Yusuf Bey IV and attorney Lorna Brown

By Josh Richman, Chauncey Bailey Project

 

By the time police took Yusuf Ali Bey IV into custody Aug. 3, the family scion and Your Black Muslim Bakery chief executive had been charged in various crimes spanning two years and four Bay area counties.

Bey IV, 21, had arrests in connection with offenses ranging from traffic violations to assault with a deadly weapon; in several instances, he was charged with crimes committed while out on bail from other arrests, court and police records indicate.

All of the cases are still pending. In a jailhouse interview, however, Bey IV downplayed the seriousness of the incidents.

“All of it’s minor — if you look into it, it’s only not minor because I’m involved in it,” he said Wednesday. “Anyone can see that.”

The string of crimes appears to have started May 17, 2005, when Bey IV was cited by the California Highway Patrol, accusing him of speeding, driving with a suspended license and failure to produce proof of insurance near Lafayette; a misdemeanor complaint on the license charge was filed June 21, 2005.

He repeatedly failed to appear for court dates on this case through 2007. Each time he was absent, a bench warrant would be issued and his bail bond — ranging at various times in amounts from $3,000 to $5,000 — would be ordered forfeited. Each time when he finally showed up, those warrants would be recalled and bail reinstated. This case, now put on hold to trail more serious cases, remains unresolved.

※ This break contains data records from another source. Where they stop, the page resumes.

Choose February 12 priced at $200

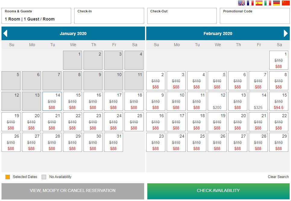217,101
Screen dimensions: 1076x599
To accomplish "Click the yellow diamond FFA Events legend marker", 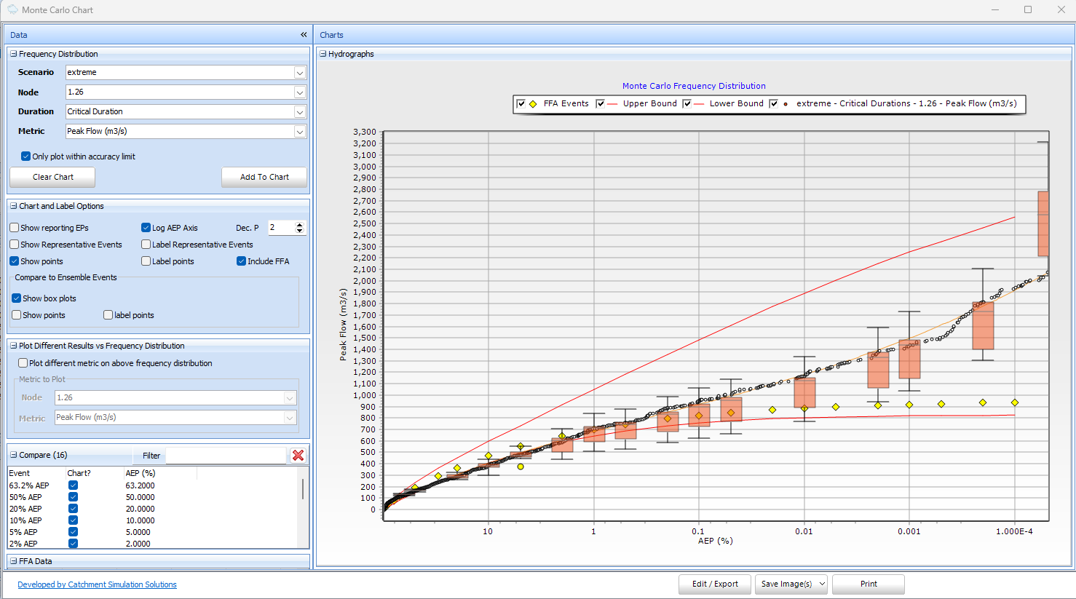I will [x=533, y=104].
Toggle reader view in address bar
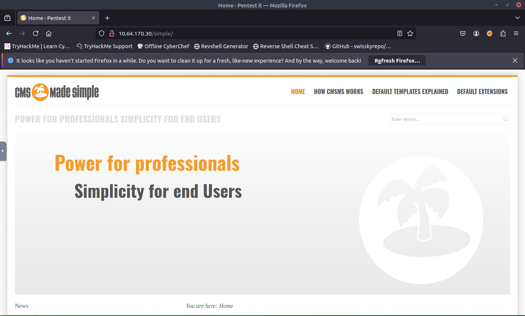525x316 pixels. [399, 33]
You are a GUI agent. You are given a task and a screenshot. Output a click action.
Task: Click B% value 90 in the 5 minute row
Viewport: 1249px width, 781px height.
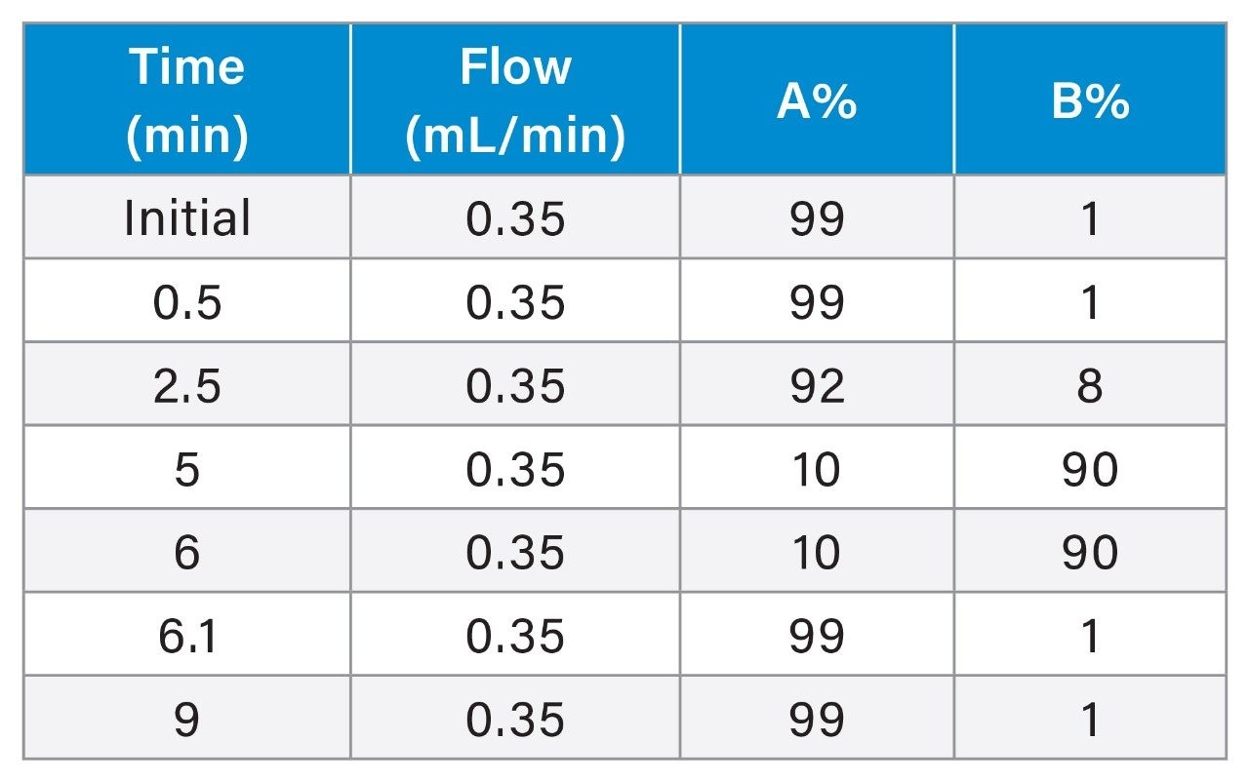point(1090,468)
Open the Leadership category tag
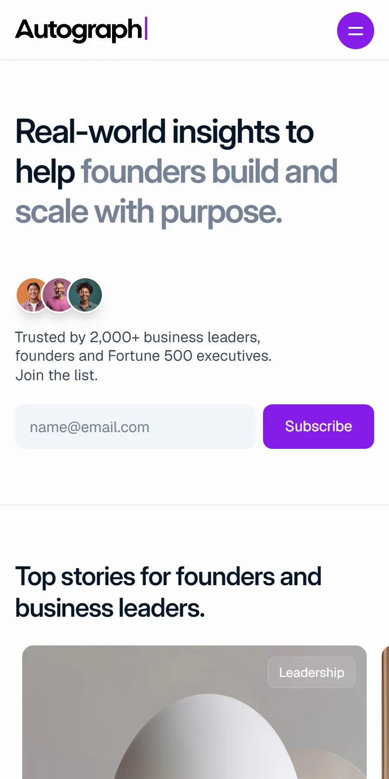 (312, 672)
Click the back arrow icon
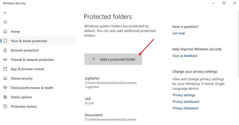The height and width of the screenshot is (125, 239). (x=5, y=13)
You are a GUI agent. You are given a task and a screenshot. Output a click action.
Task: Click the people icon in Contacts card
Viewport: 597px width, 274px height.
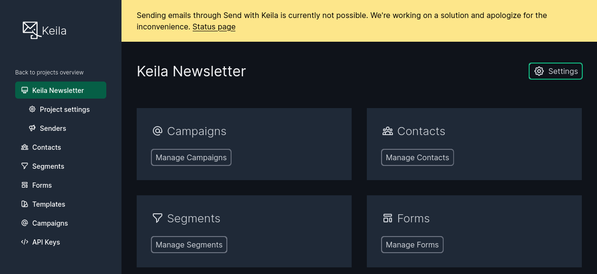click(x=388, y=131)
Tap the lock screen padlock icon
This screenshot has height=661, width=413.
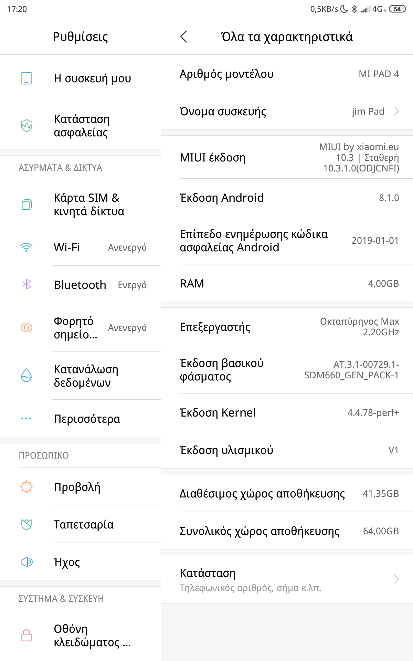pos(27,635)
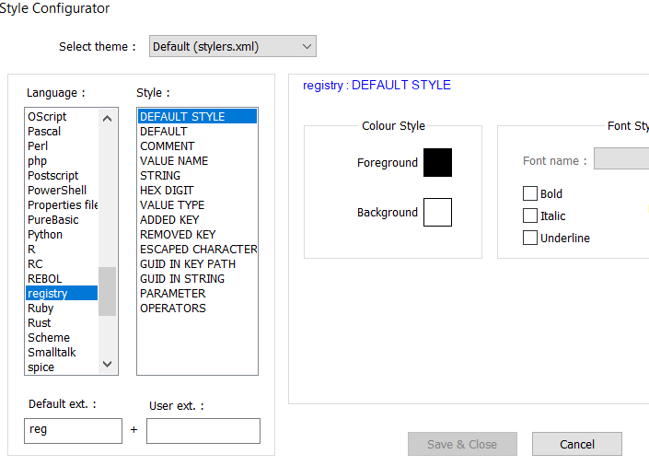Open the white Background colour swatch

pyautogui.click(x=437, y=212)
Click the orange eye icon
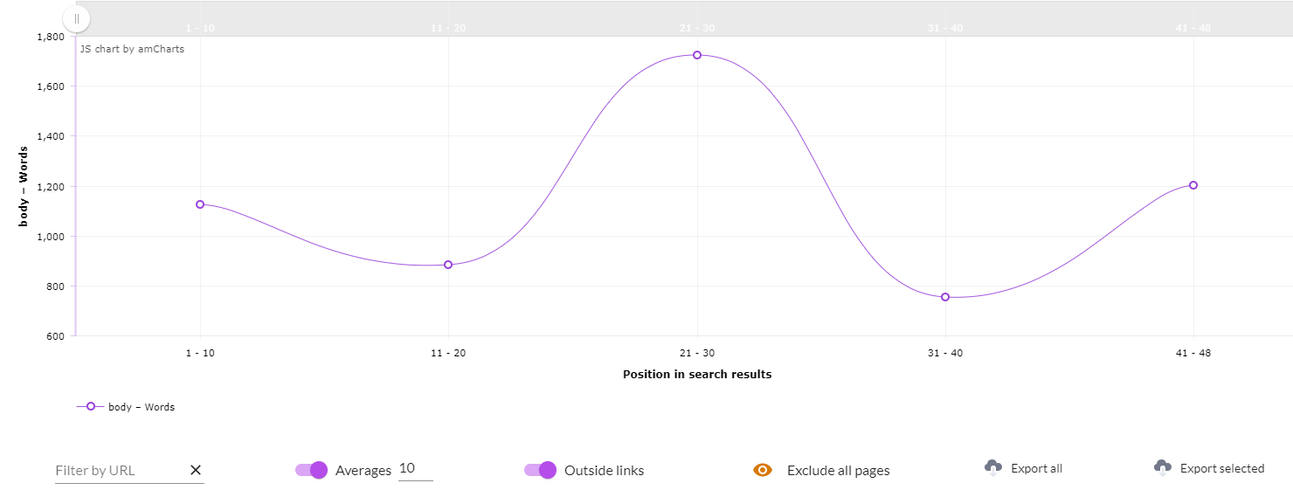Viewport: 1293px width, 497px height. pos(763,470)
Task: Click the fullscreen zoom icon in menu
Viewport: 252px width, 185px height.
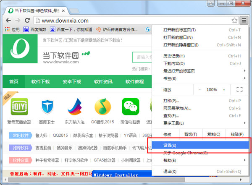Action: coord(239,90)
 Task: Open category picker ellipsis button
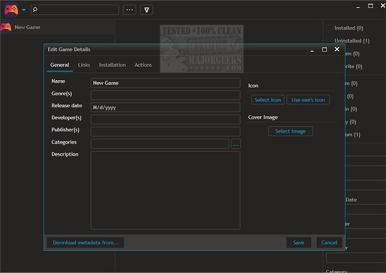236,143
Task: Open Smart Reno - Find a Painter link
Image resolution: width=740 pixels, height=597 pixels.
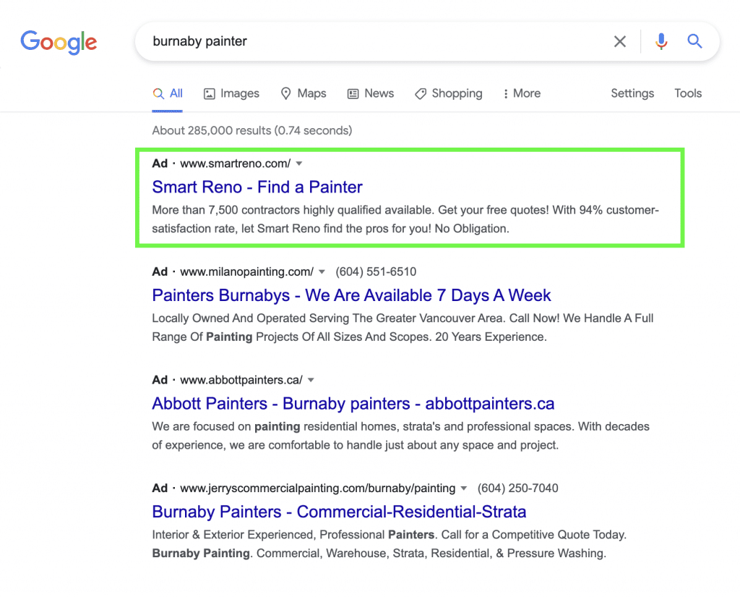Action: tap(257, 187)
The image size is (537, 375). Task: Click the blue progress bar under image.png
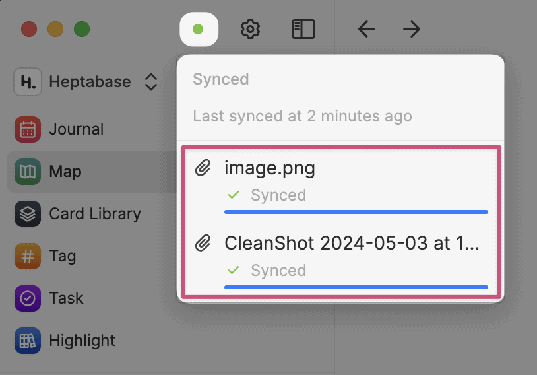356,212
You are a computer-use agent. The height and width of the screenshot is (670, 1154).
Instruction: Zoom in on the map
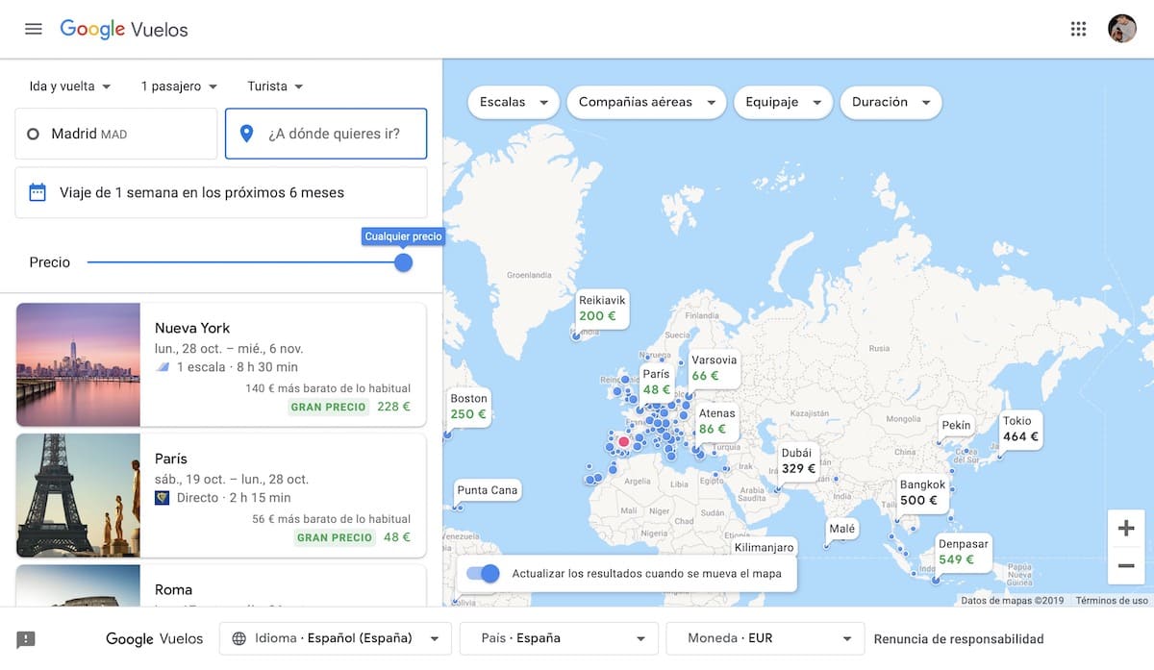[1126, 528]
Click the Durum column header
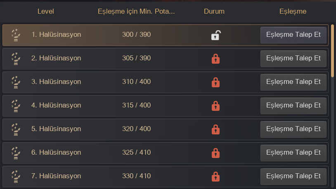The height and width of the screenshot is (189, 336). pyautogui.click(x=214, y=12)
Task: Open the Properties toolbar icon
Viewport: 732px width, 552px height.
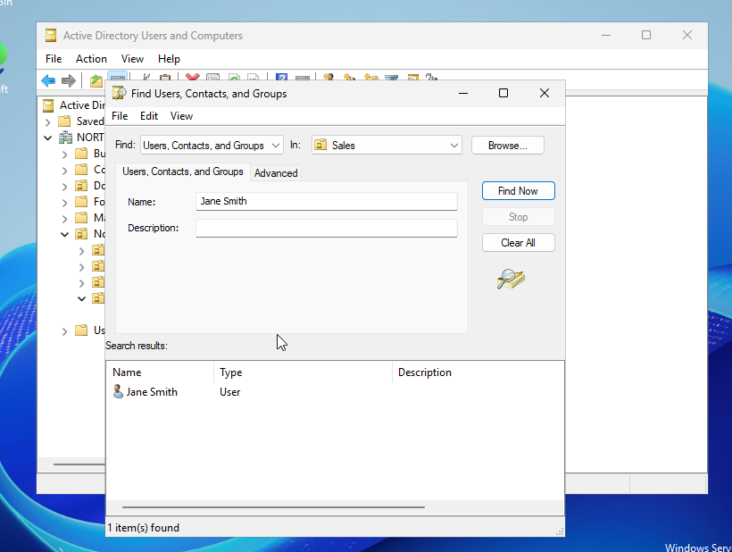Action: [x=212, y=79]
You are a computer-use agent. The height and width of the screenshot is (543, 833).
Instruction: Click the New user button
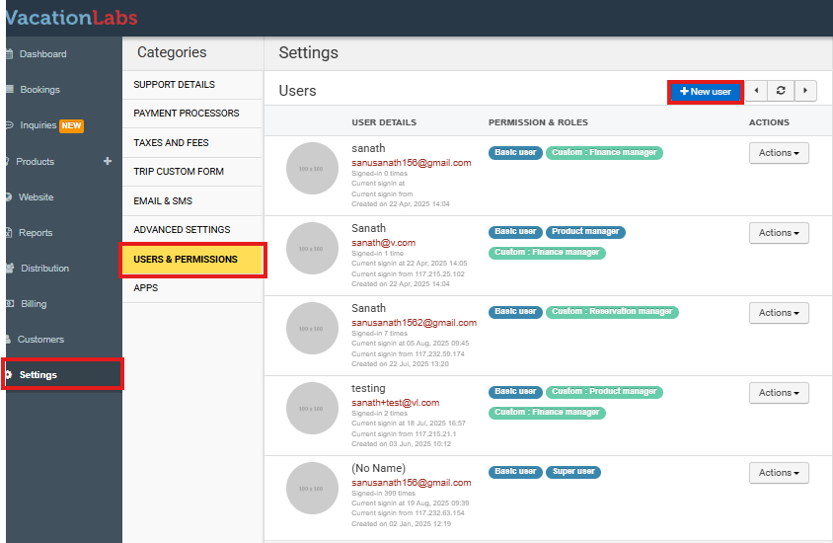coord(706,92)
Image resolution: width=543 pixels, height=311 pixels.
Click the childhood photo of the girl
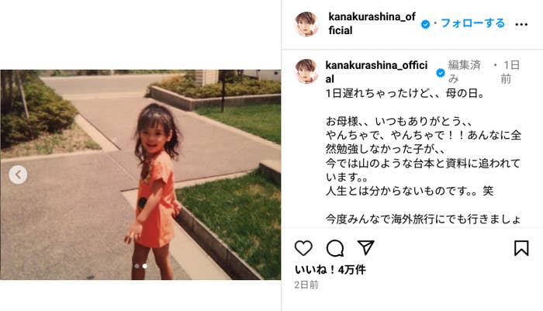click(x=140, y=175)
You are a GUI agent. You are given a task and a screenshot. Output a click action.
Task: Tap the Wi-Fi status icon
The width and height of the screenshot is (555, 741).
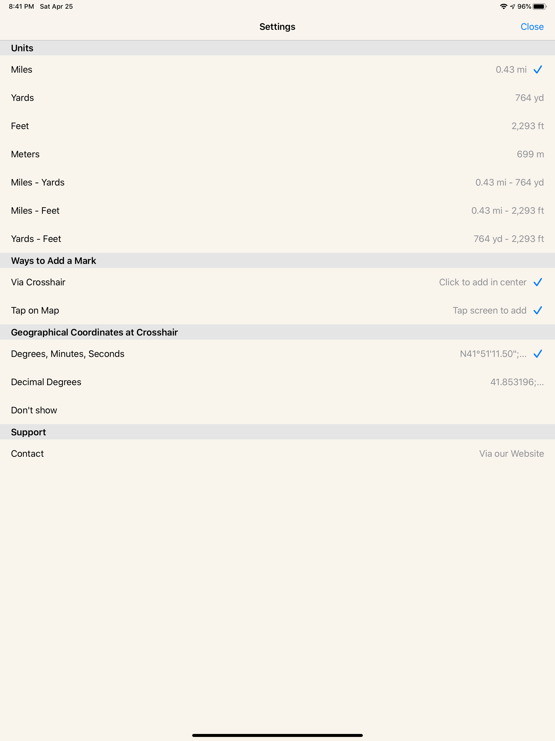tap(503, 6)
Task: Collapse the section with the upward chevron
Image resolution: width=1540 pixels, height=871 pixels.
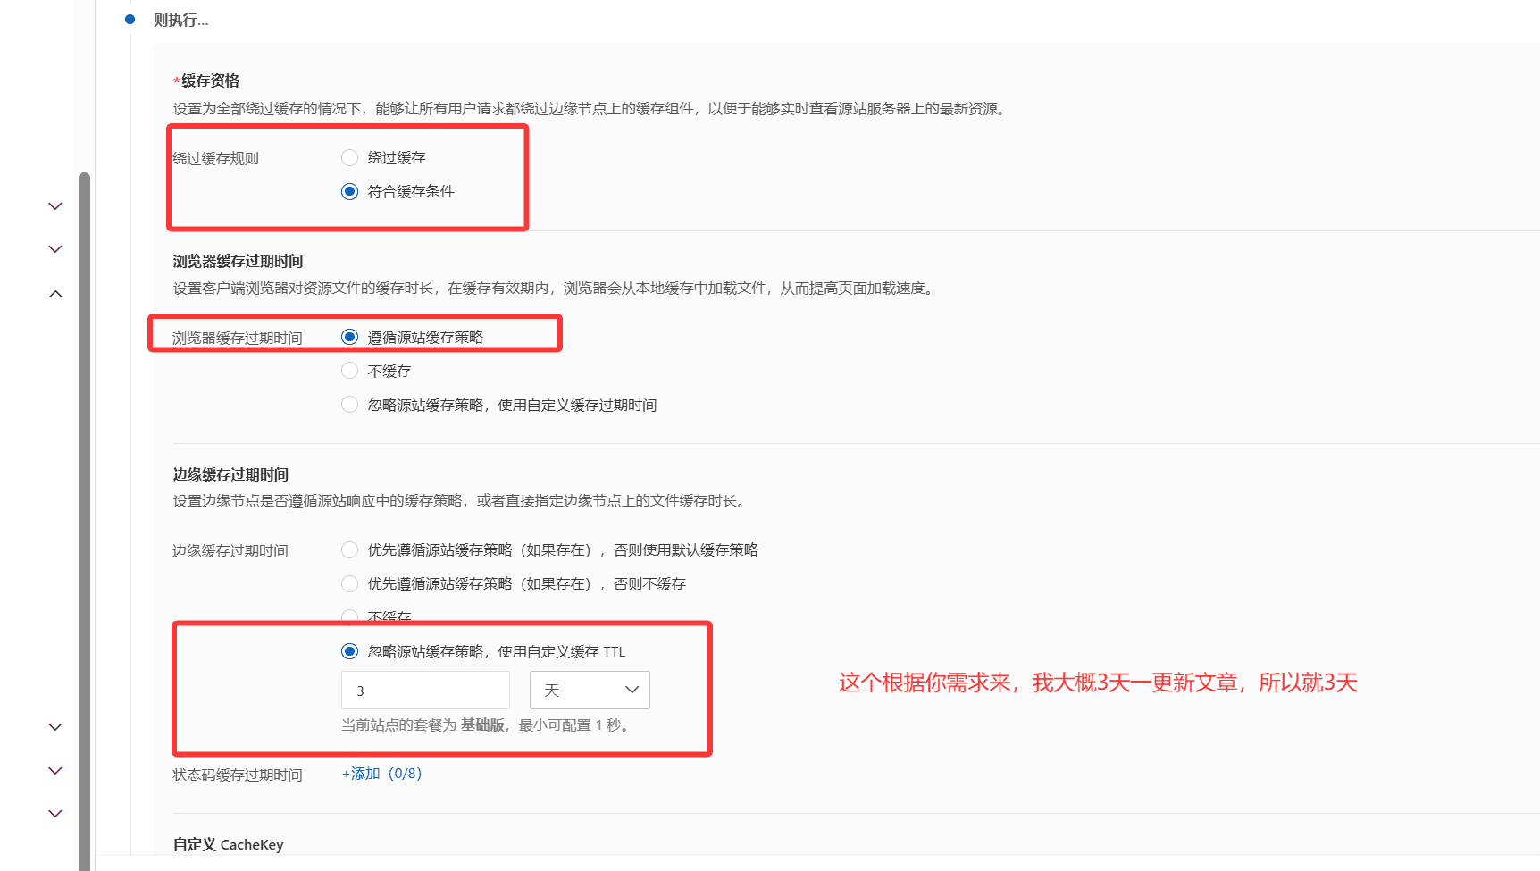Action: [x=55, y=294]
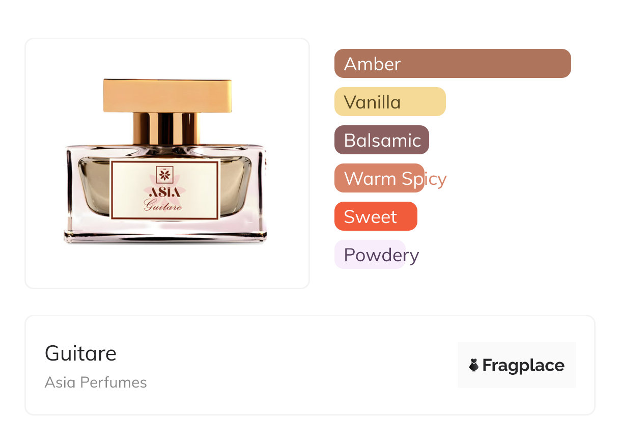This screenshot has width=620, height=440.
Task: Click the gold neck collar of the bottle
Action: click(x=166, y=128)
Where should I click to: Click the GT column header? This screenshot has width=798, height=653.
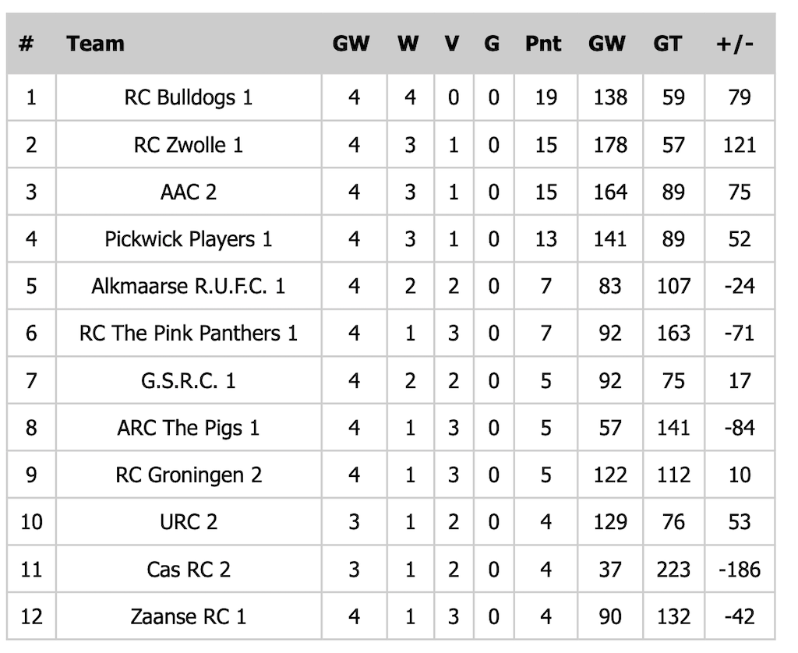click(x=667, y=44)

It’s hard to dispute Bey IV’s description of such a case as “minor,” but police and court records show that was only the start: -On June 25, 2005, police reports state that Bey IV got into an argument with a manager at the Century 25 Theaters in Union City over his behavior there that night and the night before; he refused to leave. Reports say a female police officer arrived and ordered Bey IV to put away a toothpick with which he was gesticulating; Bey IV told her to send a man to talk to him. Reports say he continued to refuse to comply with her orders, so she arrested him.Charged with refusing to comply with a police officer’s orders July 19, 2005 and released on bail, he repeatedly missed court dates in this case as well; this case also now trails his more serious cases.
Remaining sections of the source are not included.